Прорыв чувства вины и потрясение от содеянного происходит в последнюю ночь перед родами, когда «я» Софьи идентифицируется с совершившей преступление: «Она стала вспоминать, как все это вышло, но ничего не могла вспомнить, долго лежала так. Потом, как будто совсем ни к чему, отдельно, увидела: кусок мраморной клеенки на полу, и муха ползет по розовой спине. У мухи ясно видны были ноги – тоненькие, из черных катушечных ниток. „Кто же, кто это сделал?“ Она – вот эта самая она
– я… Вот Трофим Иваныч рядом со мной, и у меня будет ребенок – и это я?" Все волосы на голове у нее стали живыми. » [C. 179]. После этого Софья «перестала спать по ночам»: белые ночи (вытеснение бессознательного – «да и ночей уже почти не было») «отмечают» теперь уже не прекращающуюся работу сознания.Материнство даруется Софье как возможность проникнуть в нравственный закон жизни, не остаться своим «биологическим двойником», однозначно живущим по законам «мифического» – Ганькой.
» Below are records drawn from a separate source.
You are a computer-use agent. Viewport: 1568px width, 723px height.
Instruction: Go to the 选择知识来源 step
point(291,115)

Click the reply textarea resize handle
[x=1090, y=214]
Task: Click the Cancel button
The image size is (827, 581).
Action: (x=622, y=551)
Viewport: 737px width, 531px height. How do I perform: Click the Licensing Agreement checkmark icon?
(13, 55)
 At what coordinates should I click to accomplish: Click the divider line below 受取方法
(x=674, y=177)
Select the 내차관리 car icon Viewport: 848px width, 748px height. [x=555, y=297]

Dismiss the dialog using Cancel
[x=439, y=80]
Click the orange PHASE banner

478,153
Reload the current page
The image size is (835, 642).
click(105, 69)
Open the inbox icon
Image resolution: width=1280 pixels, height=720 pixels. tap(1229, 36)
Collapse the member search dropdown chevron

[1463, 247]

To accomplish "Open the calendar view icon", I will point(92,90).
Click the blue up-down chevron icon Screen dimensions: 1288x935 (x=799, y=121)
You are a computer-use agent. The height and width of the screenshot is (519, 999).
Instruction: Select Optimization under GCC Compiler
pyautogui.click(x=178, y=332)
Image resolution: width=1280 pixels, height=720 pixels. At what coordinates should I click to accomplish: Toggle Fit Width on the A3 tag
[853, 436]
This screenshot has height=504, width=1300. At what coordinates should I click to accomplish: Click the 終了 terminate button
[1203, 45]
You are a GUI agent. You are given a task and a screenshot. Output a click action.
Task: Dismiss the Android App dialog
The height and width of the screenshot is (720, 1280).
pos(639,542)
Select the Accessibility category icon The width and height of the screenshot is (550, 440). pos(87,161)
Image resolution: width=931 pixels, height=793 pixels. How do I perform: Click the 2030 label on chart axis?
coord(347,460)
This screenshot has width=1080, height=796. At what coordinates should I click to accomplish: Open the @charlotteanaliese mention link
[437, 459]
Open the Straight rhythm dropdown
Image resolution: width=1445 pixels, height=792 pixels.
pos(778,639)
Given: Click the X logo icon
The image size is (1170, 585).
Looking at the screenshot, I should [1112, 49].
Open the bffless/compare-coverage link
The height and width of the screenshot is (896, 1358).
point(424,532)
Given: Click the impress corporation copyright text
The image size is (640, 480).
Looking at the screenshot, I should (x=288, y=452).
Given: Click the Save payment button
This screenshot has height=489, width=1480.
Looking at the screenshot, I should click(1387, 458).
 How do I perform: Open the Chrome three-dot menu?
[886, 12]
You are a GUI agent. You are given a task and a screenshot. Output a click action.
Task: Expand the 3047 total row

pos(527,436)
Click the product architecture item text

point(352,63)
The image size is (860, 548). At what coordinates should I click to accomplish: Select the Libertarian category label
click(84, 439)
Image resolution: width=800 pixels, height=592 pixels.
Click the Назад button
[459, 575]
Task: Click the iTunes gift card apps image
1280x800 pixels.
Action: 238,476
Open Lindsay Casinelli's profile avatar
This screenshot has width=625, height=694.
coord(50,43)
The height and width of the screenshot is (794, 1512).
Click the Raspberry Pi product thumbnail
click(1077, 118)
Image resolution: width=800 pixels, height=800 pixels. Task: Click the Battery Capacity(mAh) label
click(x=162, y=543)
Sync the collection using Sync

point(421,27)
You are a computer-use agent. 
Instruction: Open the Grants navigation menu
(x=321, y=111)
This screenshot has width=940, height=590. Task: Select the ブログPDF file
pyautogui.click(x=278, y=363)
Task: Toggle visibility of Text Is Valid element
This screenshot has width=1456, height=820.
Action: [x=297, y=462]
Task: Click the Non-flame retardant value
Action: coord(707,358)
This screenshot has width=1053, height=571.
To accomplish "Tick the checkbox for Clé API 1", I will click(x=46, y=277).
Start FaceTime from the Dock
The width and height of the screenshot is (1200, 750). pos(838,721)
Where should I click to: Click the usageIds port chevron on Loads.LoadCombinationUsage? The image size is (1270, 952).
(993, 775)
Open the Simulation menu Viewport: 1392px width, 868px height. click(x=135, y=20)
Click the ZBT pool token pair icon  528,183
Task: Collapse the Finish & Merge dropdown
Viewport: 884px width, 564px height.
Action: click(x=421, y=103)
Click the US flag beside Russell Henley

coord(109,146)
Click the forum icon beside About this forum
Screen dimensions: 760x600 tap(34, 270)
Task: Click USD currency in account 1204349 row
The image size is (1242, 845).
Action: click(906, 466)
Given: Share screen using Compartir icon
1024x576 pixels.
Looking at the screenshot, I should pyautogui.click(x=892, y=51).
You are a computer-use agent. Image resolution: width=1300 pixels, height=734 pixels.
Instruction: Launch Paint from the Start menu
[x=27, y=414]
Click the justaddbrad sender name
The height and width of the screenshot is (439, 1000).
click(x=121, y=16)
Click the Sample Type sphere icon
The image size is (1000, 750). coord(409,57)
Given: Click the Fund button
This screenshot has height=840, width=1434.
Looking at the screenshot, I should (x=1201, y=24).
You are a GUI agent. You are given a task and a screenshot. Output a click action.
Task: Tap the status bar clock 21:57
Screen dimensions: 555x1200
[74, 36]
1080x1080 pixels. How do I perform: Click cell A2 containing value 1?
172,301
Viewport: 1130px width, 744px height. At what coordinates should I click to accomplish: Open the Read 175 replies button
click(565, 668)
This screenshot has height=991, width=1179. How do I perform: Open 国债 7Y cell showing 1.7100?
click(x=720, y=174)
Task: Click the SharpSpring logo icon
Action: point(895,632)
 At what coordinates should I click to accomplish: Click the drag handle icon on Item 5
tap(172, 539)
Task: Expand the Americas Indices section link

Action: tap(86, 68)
Внезапное озарение перед родами – это знак того, что само мироздание «потребует» от Софьи искупления вины. Поэтому и счастье материнства, к которому приблизилась Софья («ради этой минуты она жила всю жизнь, ради этого было все»),
обернулось болезнью – родильной горячкой; до момента признания героиня оказывается в пограничном состоянии между жизнью и смертью: «ее тянуло ко дну». Софью увозят в больницу рожать, но она прощается с прежней жизнью и думает о чем-то невыполненном: «Софью подняли на носилки и стали поворачивать к двери. Мимо нее прошло все, чем она жила: окно, стенные часы, печь – как будто отчаливал пароход и все знакомое на берегу уплывало (…) Софье показалось: надо здесь, в этой комнате, что-то еще сделать последний раз» [C. 181].Бред Софьи, в котором многократно повторяется сцена убийства, выполняет в произведении роль фрейдовского сна-кошмара: героиней владеет мазохистское желание наказать себя. Софья понимает, «что она умирает и надо торопиться изо всех сил», она стремится материально, мифически возместить утрату убитой ею Ганьки – родить ее вновь: «Родить… родить скорее!
– она схватила докторшу за рукав. «Спокойно, спокойно. Вы уже родили – кого ж вам еще?» Софья знала – кого, но ее имя она не могла произнесть. » [C. 182]. Но совершенное Софьей убийство телесно необратимо, «природно» Ганьку вернуть нельзя. Возможности телесного, утробного исчерпаны. Софья осознает, что убийство внутри нее и именно от этого ей нужно избавиться: «Она вспомнила эту ночь и сейчас же поняла, что ей нужно сделать, в голове стало совсем бело, ясно. Она вскочила, стала в кровати на колени и закричала Трофиму Иванычу: ««Это – я, я! Она топила печку – я ударила ее топором (…) Я – убила», – тяжело, прочно сказала Софья (…). Софье стало страшно, что ей не поверят. » [C. 182].Только покаяние освобождает Софью от мучительных страданий, дарует жизнь и приносит такое же удовлетворение, что и долгожданное материнство. Ср.: 1) «Софья чувствовала, как из нее текут теплые слезы, теплое молоко, теплая кровь, она вся раскрылась и истекала соками, она лежала теплая, блаженная, влажная, отдыхающая, как земля…»
[C. 180]; 2) «Все кругом было белое, было очень тихо, как зимой (…) Она (Софья. – М. X.) медленно, как птица, опустилась на кровать. Теперь было все хорошо, блаженно, она была закончена, она вылилась вся» [C. 183]. Эпитет «блаженный», объединяющий оба состояния Софьи, указывает не на «телесность» признания, отождествленного с материнством, а на духовность покаяния, укорененного в органике жизни и ставшего возможным благодаря материнству.